La distinction repose essentiellement sur le contexte ayant précédé l’agression. Contrairement à De Sousa, l’activité en cause dans Bédard n’était ni organisée ni encadrée par l’employeur et ne poursuivait aucune finalité liée au travail. La rupture entre la sphère professionnelle et la sphère personnelle était donc manifeste.
Céline Pizzeria : la prépondérance de la relation personnelle
Cette logique se retrouve également dans l’affaire Bolduc et Céline Pizzeria4. Le Tribunal y conclut que l’agression alléguée s’inscrivait dans le cadre d’une relation personnelle à caractère sexuel, sans connexité suffisante avec le travail, malgré le lien d’emploi existant entre les parties. Le milieu de travail n’avait servi que de lieu de rencontre, sans que l’événement litigieux puisse être rattaché aux conditions ou à l’exécution du travail.
Ces décisions mettent en lumière un principe constant : la seule coexistence d’un lien d’emploi ne suffit pas. C’est la cause véritable de l’événement et son rattachement réel à la vie professionnelle qui orientent l’analyse.
Les fêtes de bureau et la lésion professionnelle : enseignements de Roy‑Bélanger et Robichaud
Dans Roy‑Bélanger et Ressources Globales Aéro inc.5, le Tribunal procède à une revue substantielle de la jurisprudence portant sur les accidents survenus lors de fêtes de bureau. Il y rappelle que, malgré le caractère festif de ces événements, les mêmes critères juridiques doivent s’appliquer.
Il ressort de cet exercice que certaines blessures ont été reconnues comme des lésions professionnelles lorsque l’employeur organisait l’événement, en tirait un avantage réel ou visait à améliorer le climat de travail.
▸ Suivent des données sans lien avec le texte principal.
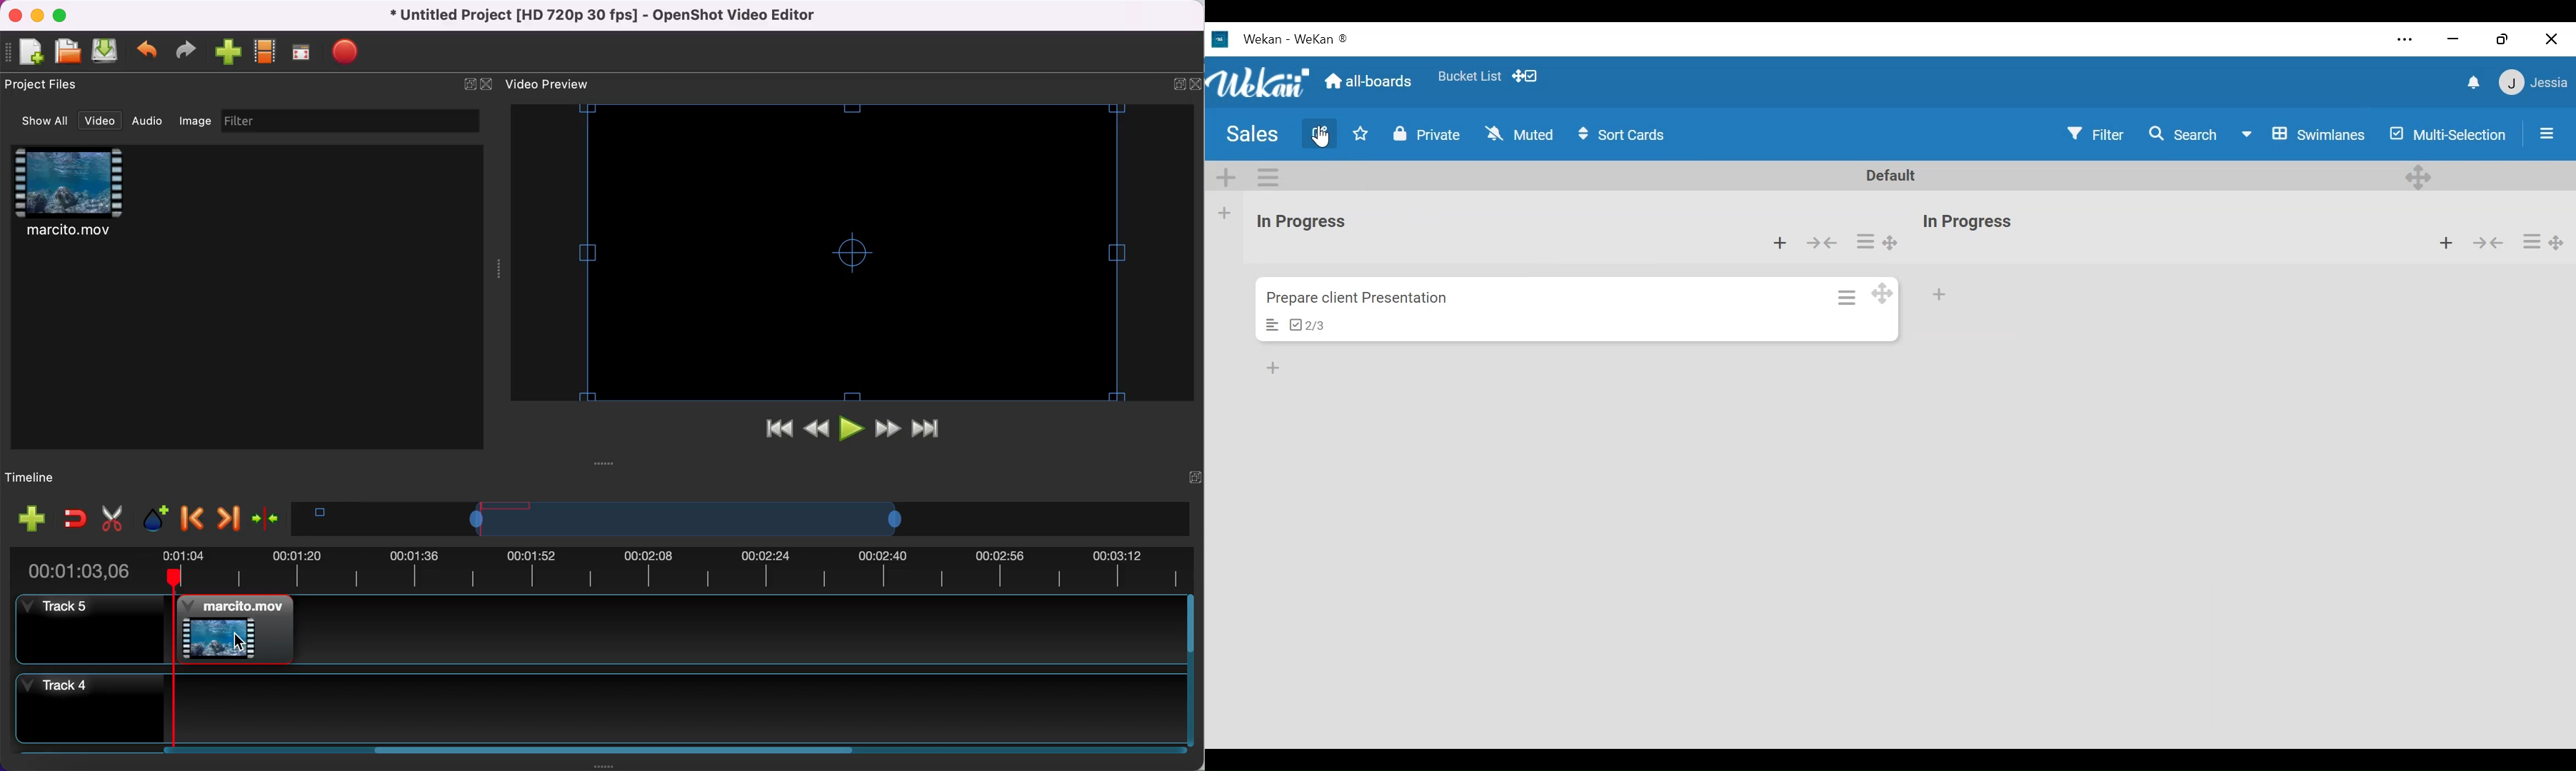 The height and width of the screenshot is (784, 2576). I want to click on Add card to bottom of the list, so click(1275, 365). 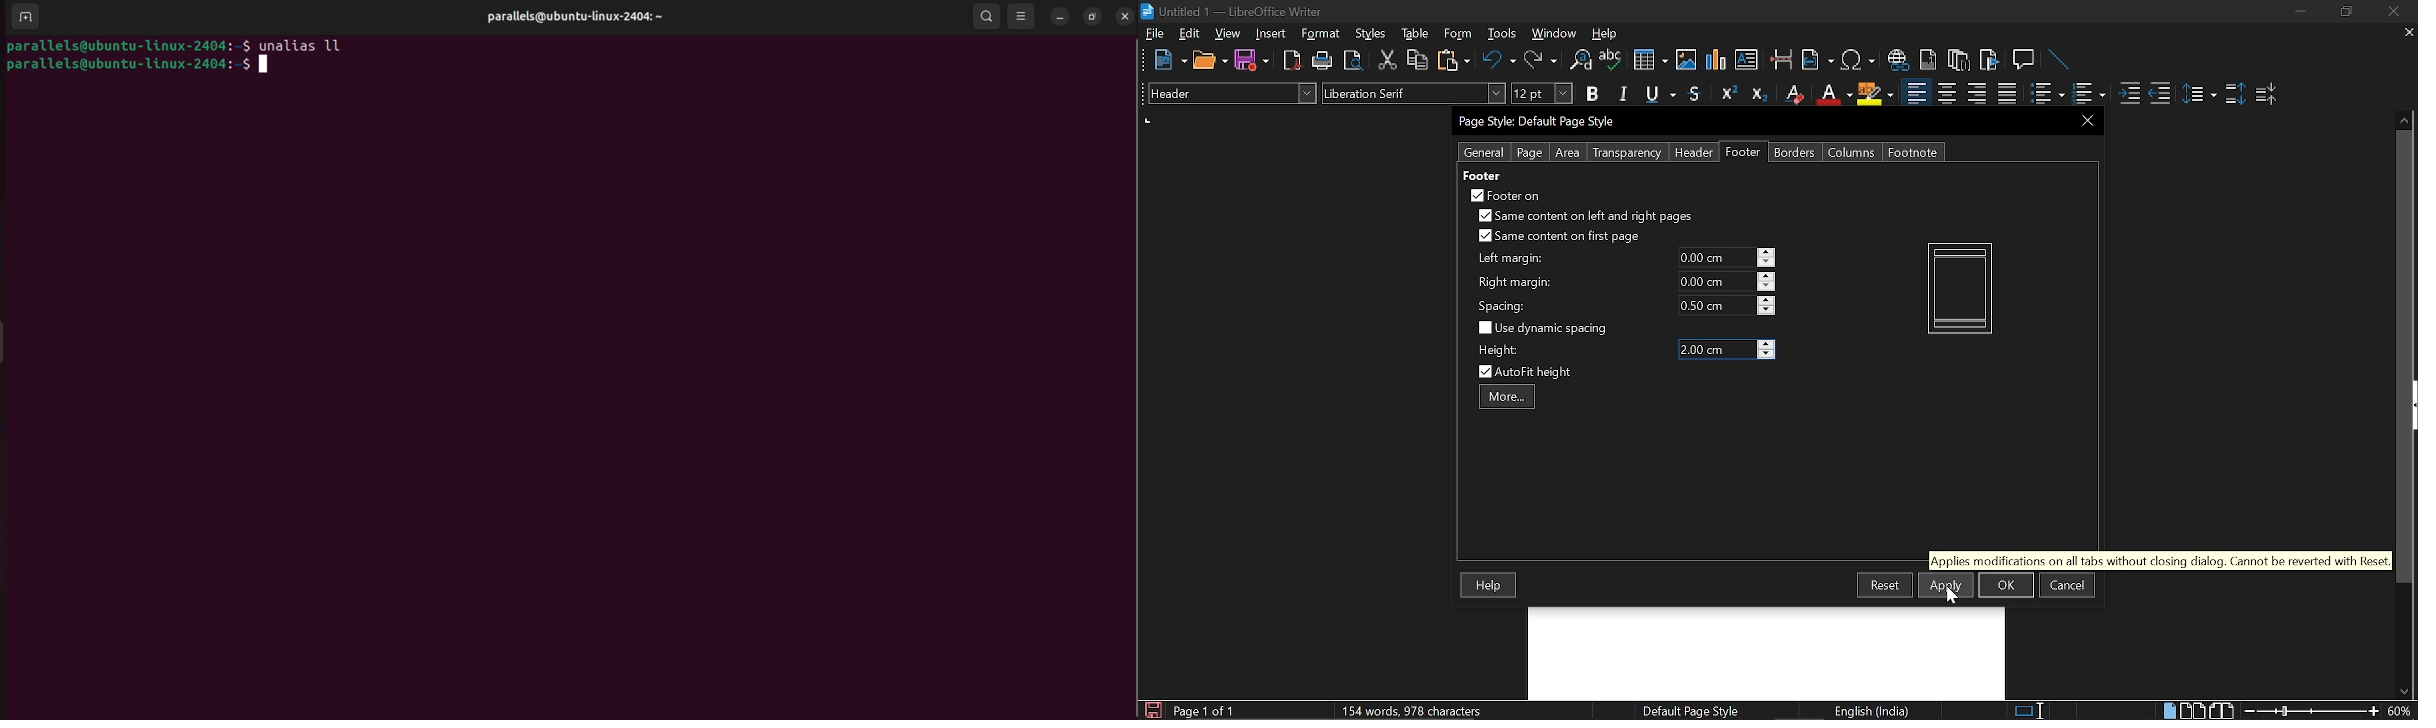 What do you see at coordinates (1490, 586) in the screenshot?
I see `Help` at bounding box center [1490, 586].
À l’inverse, lorsque l’activité était principalement récréative, volontaire ou assimilable à la sphère personnelle, la réclamation a été rejetée.
Le Tribunal insiste par ailleurs sur le fait que chacune de ces décisions repose sur une trame factuelle distincte. Aucune ne saurait lier le Tribunal à titre de précédent, puisque chaque cas « comporte des faits différents survenus dans des circonstances différentes », qu’il s’agisse du contexte, du lieu, du moment ou du lien avec le travail. Cette observation, également mise de l’avant dans l’affaire Robichaud, demeure pleinement pertinente.
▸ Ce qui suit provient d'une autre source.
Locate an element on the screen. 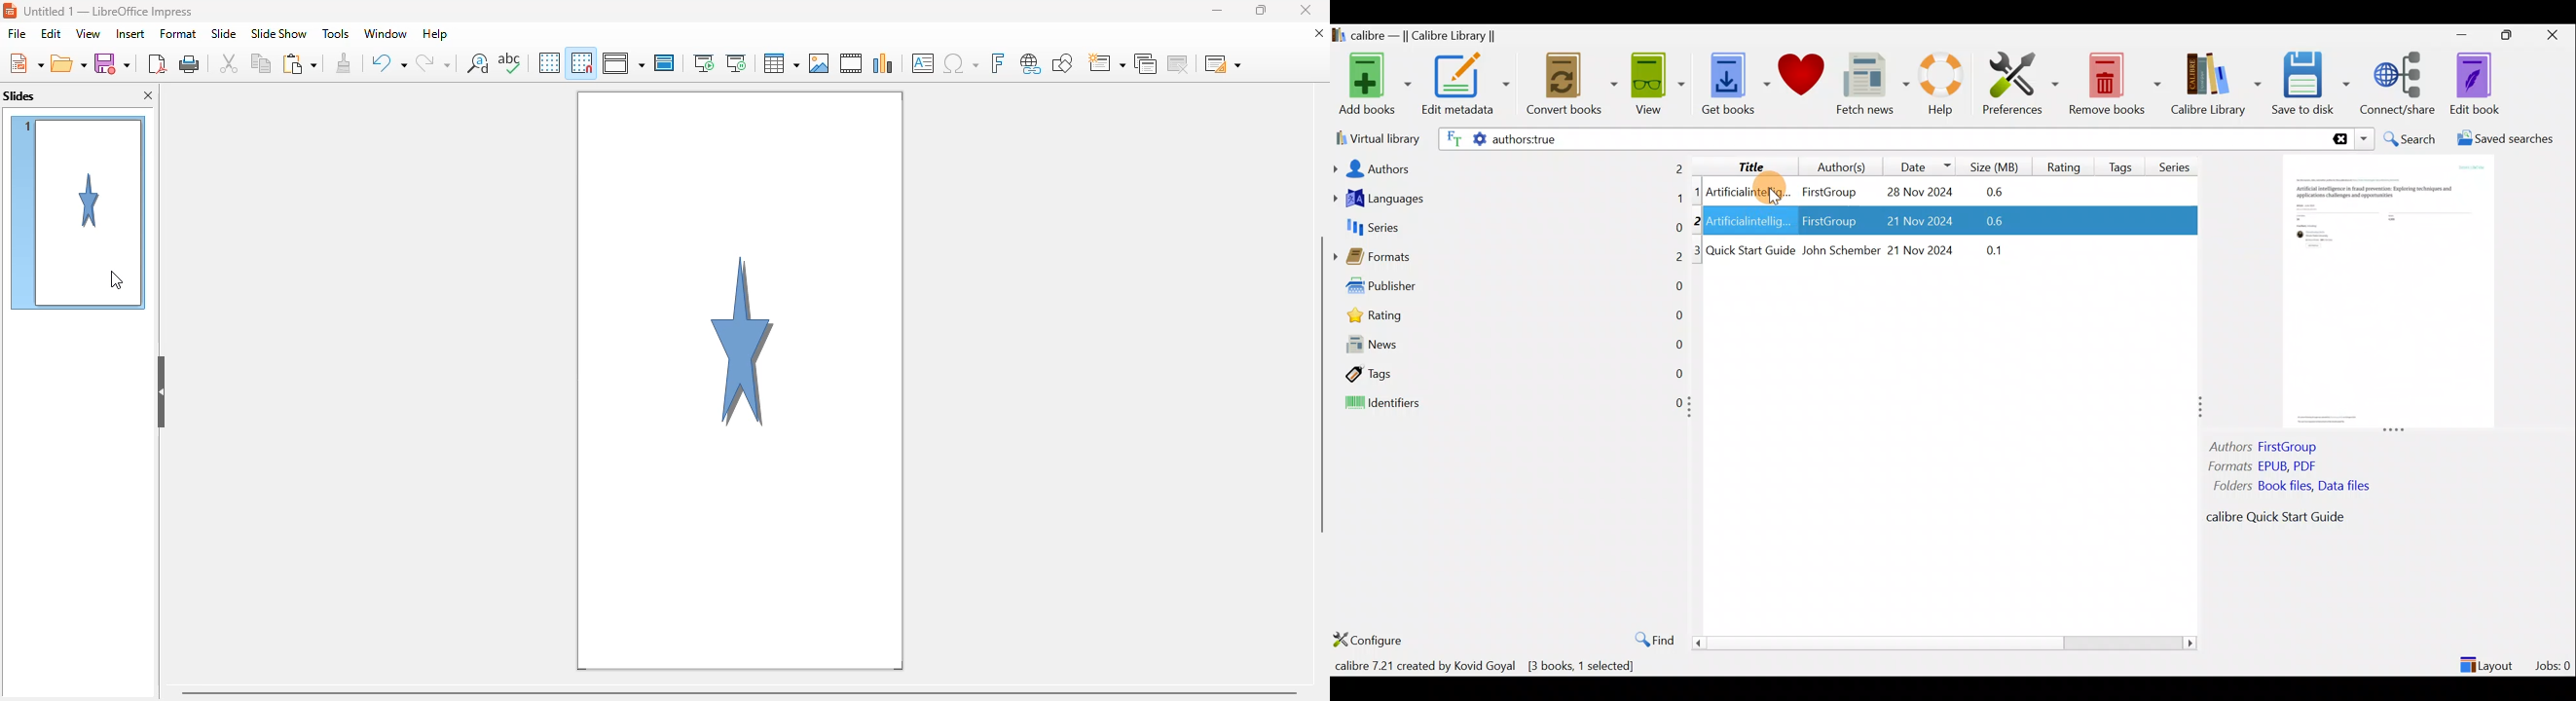 The height and width of the screenshot is (728, 2576). Convert books is located at coordinates (1572, 84).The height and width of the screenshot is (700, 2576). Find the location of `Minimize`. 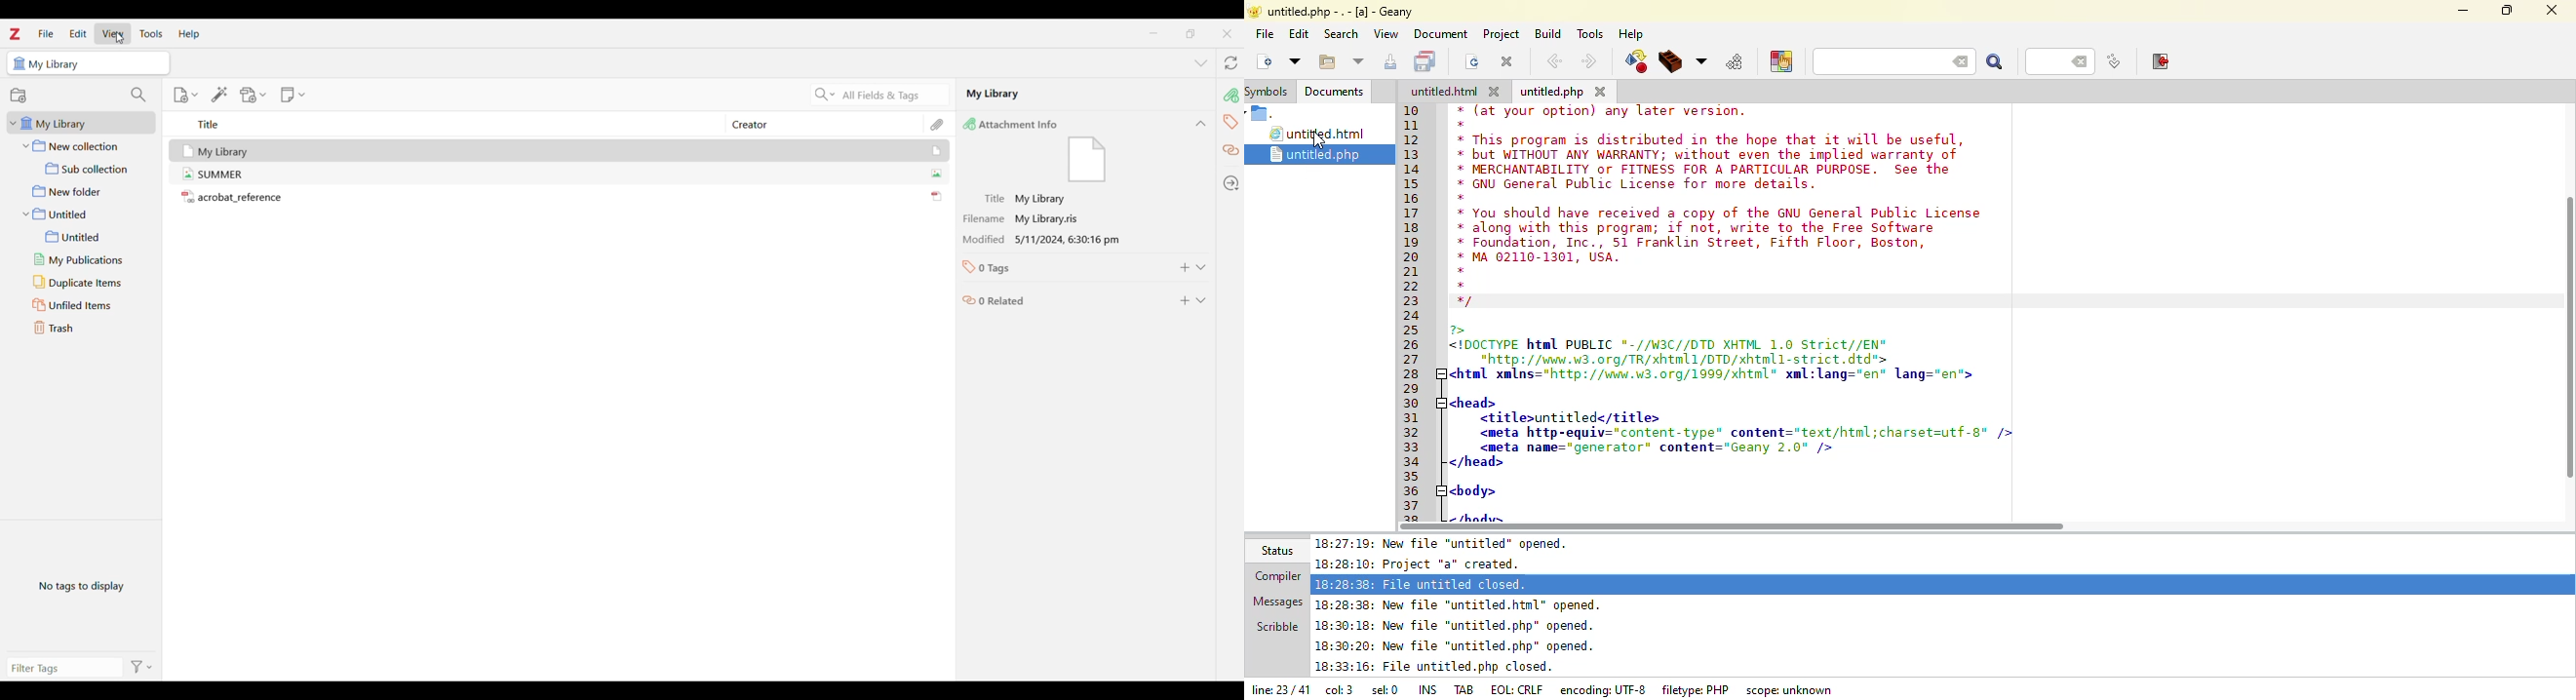

Minimize is located at coordinates (1154, 33).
Une reconnaissance résolument contextuelle
L’apport fondamental de la décision De Sousa ne réside donc pas dans l’établissement d’une règle générale selon laquelle toute agression sexuelle survenant à la suite d’une fête de bureau constituerait une lésion professionnelle. Il illustre plutôt le caractère profondément factuel de l’analyse.
Ce qui distingue De Sousa, c’est la conjonction particulière des éléments de connexité : une activité explicitement organisée par l’employeur, un objectif de mobilisation des équipes, un contrôle sur la consommation d’alcool, l’absence de mécanismes adéquats pour assurer le retour sécuritaire des participants et l’absence de rupture dans le déroulement des événements. C’est cette combinaison, et non un seul facteur isolé, qui permet au Tribunal de maintenir le lien avec le travail.
Conclusion
La décision De Sousa rappelle avec acuité la rigueur et la nuance requises lorsqu’il s’agit d’évaluer le caractère professionnel d’un événement survenu en marge d’activités sociales liées au travail. Elle confirme que la frontière entre la sphère personnelle et la sphère professionnelle est malléable et tributaire du contexte factuel propre à chaque affaire.
Footnotes
1. 2026 QCTAT 4.
2. C.A.L.P. 51232-64-9305.
3. 2024 QCTAT 2745.
4. AZ-50193197.
5. 2021 QCTAT 1739.
The content of this article is intended to provide a general guide to the subject matter. Specialist advice should be sought about your specific circumstances.